Explain SMBC — the wiki for Saturday Morning Breakfast Cereal

2014-06-07

2014-06-07 View on smbc-comics.com → 1 revision
2014-06-07
Votey panel for 2014-06-07
This explanation is incomplete or may contain errors. It was generated by AI and has not yet been reviewed by a human editor.

Explanation

The Joke

A man cheerfully asks his kids, "Hey kids! You wanna play monopsony?" The kids respond, "You mean Monopoly?" He corrects them: "Nope! Monopoly is when one firm is the only seller of something. Monopsony is when only one firm is the buyer of something." He then declares, "I am the only buyer of labor in the house, so I've decided that I will only buy your chore-doing at 50% of the former rate." The kids stare at him, and one asks, "Wait... is monopsony a board game or a power you just realized you have?"

The Humor

The comic plays on the similarity between the words "Monopoly" (the famous board game) and "monopsony" (an economic term most people are unfamiliar with). The father uses the economics lesson as a Trojan horse to announce that he is cutting his children's allowance for chores, since as the sole employer in the household he has monopsony power over their labor.
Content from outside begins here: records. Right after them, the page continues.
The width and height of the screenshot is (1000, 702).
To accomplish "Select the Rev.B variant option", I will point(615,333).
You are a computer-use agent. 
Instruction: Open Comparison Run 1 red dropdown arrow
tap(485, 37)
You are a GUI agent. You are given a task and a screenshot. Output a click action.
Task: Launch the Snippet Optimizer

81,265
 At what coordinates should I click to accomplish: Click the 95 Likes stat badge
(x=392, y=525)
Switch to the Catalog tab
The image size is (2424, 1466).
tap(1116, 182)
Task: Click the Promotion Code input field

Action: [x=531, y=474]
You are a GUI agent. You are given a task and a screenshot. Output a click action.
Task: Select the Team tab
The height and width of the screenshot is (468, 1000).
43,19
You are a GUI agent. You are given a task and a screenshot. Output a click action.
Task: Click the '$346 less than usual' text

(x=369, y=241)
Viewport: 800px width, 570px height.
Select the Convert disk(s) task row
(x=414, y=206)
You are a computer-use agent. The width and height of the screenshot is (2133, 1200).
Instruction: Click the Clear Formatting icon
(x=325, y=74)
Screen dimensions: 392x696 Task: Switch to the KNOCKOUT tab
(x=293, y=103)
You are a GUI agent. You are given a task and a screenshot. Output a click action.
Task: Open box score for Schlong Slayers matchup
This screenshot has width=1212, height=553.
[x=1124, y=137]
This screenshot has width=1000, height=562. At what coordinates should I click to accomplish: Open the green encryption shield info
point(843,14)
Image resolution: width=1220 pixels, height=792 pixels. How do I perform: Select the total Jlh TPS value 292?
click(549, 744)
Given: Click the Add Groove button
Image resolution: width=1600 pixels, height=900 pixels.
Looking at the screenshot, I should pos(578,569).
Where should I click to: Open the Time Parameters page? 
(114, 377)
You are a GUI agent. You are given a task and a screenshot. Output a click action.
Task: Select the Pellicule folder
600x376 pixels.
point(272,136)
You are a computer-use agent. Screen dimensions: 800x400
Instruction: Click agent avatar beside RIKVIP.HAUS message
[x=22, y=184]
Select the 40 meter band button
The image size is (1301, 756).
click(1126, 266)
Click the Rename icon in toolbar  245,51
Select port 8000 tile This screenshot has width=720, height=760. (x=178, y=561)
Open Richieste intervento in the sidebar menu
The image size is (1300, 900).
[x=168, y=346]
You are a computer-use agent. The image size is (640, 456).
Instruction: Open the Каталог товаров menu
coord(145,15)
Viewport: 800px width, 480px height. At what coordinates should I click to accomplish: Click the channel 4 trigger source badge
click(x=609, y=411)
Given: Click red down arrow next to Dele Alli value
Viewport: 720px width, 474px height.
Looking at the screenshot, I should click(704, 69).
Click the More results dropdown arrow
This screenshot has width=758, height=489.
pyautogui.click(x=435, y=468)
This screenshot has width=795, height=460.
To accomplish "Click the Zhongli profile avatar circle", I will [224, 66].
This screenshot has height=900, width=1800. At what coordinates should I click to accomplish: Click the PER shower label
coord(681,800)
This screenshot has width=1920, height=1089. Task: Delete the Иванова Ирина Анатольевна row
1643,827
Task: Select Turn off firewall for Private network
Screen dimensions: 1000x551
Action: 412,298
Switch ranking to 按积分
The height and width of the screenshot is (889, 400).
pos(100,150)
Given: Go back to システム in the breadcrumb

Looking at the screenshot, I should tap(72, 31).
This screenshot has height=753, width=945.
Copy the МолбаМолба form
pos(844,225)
The children's final question perfectly captures the moment of realization that their dad is not proposing a fun game but rather exploiting market power. It satirizes both how obscure economic terminology can sound harmless and how monopsony power is actually wielded in real labor markets -- employers who are the only buyer of labor can suppress wages, which is exactly what the father is doing.

References

Monopsony is a real concept in economics, the mirror image of monopoly. Where a monopoly means a single seller dominates a market, a monopsony means a single buyer does. The classic example is a company town where one employer is the only option for workers, allowing it to pay below-market wages.